В нашей стране, где почти целый век мы, в сущности, были бомжами, перекати-полем, кочующими по городам и весям номадами, которые, если по недоразумению где и пустили корни, приросли к месту, тут же, понимая, что это вопрос жизни и смерти, как Мюнхгаузен, сами себя выдергивали, выпалывали, а затем так ровняли площадку, что никому бы и в голову не пришло, что на этом месте раньше что-то росло. В стране, где со времен Первой мировой войны люди жгли в буржуйках письма и дневники – сначала, чтобы согреться, потом из-за того, что воленс-неволенс приходилось выбирать между уже прошедшей жизнью, памятью о ней и шансом жить дальше. Ты бежал, беря с собой еду, теплые вещи, какие-то ценности, если они у тебя, конечно, были, а остальное без особой жалости отправлял туда же, в буржуйку. Все это были якоря, путы, которые держали, стреножили, в любой момент могли утянуть тебя на дно.

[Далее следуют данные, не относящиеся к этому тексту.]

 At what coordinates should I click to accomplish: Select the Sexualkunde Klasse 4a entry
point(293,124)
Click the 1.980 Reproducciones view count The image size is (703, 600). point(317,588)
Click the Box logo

Жизнь, что с таким упорством и с такой скоростью возводилась вокруг, только подтверждала, что прошлое есть жернов на твоей шее. Скольким людям неосторожные высказывания в этих самых дневниках и письмах, записи, сделанные бог знает сколько лет назад, о которых они и думать забыли, отлились смертным приговором или чудовищным сроком в лагерях.

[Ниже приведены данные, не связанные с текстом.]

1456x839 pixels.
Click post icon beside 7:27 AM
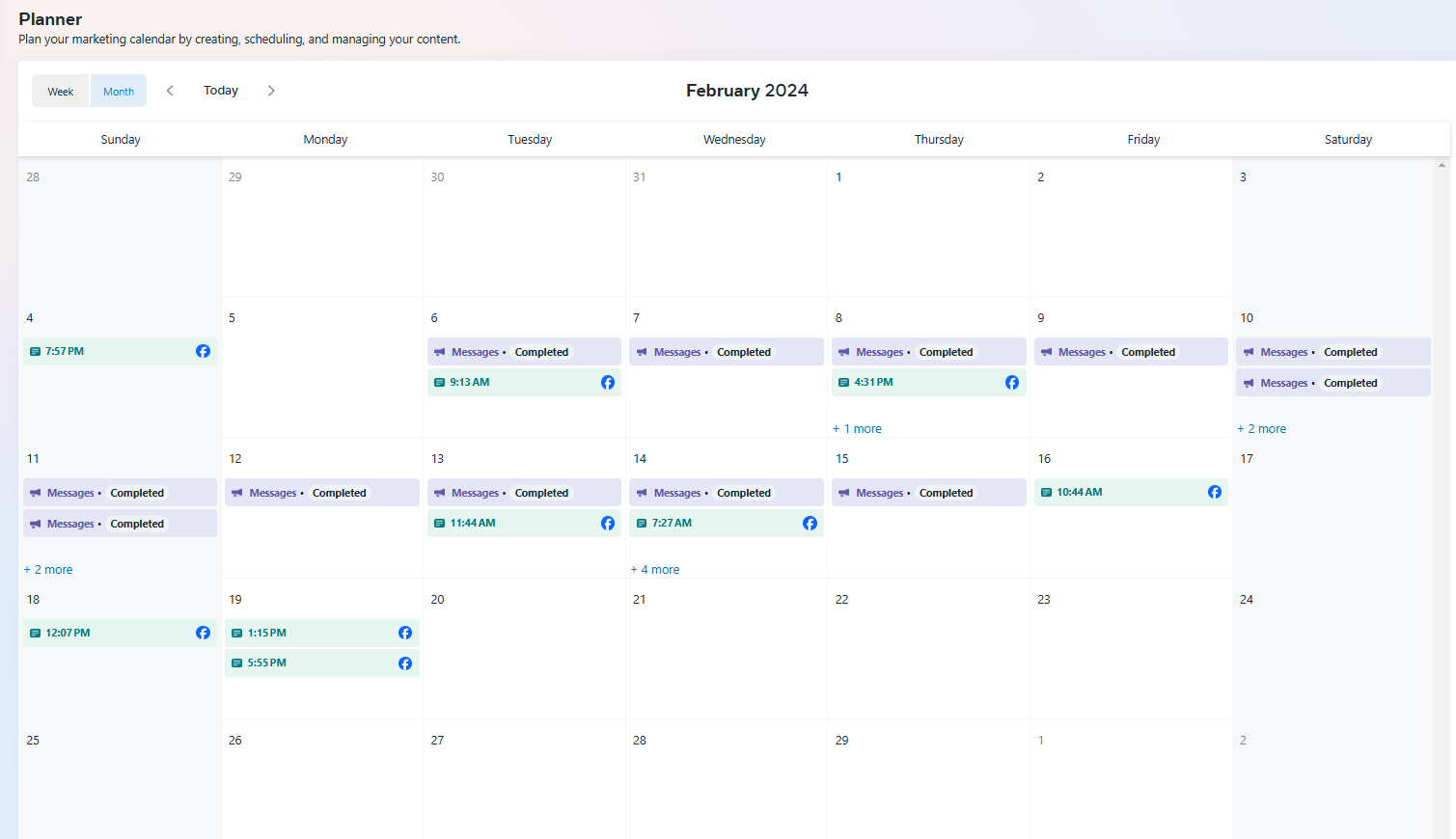point(642,524)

Но и без этого, без данных на самого себя убийственных показаний, если ты хотел жить и не поломать жизнь собственным детям, дать им возможность спокойно окончить школу и поступить в институт, слишком часто единственным выходом было сочинить себе новую биографию. Забыть и по возможности не рассказывать даже самым близким людям, в числе их тем же детям, что ты – следовательно, и они – из семьи закоренелых, потомственных врагов новой власти – дворян, священников, кулаков; наоборот, во всех анкетах писать, что ты или свой, или в худшем случае пролетарий не физического, а умственного труда, безобидный интеллигент, заплутавшийся в трех соснах попутчик.

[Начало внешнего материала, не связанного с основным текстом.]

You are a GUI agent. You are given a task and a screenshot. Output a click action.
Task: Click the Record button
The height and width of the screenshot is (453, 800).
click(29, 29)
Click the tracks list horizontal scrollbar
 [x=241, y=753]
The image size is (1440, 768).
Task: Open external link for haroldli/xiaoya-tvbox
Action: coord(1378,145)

Насколько помню, обо всем этом я стал думать как раз в Петербурге. У Володи Дроздова, как я уже говорил, Гек Комаров, Леха Романков и я пили и читали друг другу стихи, снова пили и снова читали. Потом, уже глубокой ночью, пошли гулять по городу. Шли от одного дома к другому, и в том же темпе, как шли и как Гек вспоминал и поминал тех, кто в этих домах прежде жил, выметенные, до пустоты продутые жестким ноябрьским ветром улицы снова заполнялись народом. Тесно прижавшиеся друг к другу коробки красивых зданий опять заселялись, обращались в жилье. Стало ощутимо теплее, будто ветер, дувший с Невы, вдруг унялся.
И дело совсем не в том, что всеми этими ушедшими, сгинувшими бог знает когда и где людьми Гек был оставлен здесь на хозяйстве – просто он сам со своей манерой держаться и говорить, с теми словами, которые он для этого брал, со своей благожелательностью и ласковой терпимостью, мягким, нерезким юмором был из немногих осколков этого потонувшего в беспамятстве мира.
Еще одна вещь, которую следует повторить. Геннадий Федорович Комаров не только сам крупный поэт, но и последнюю четверть века издатель.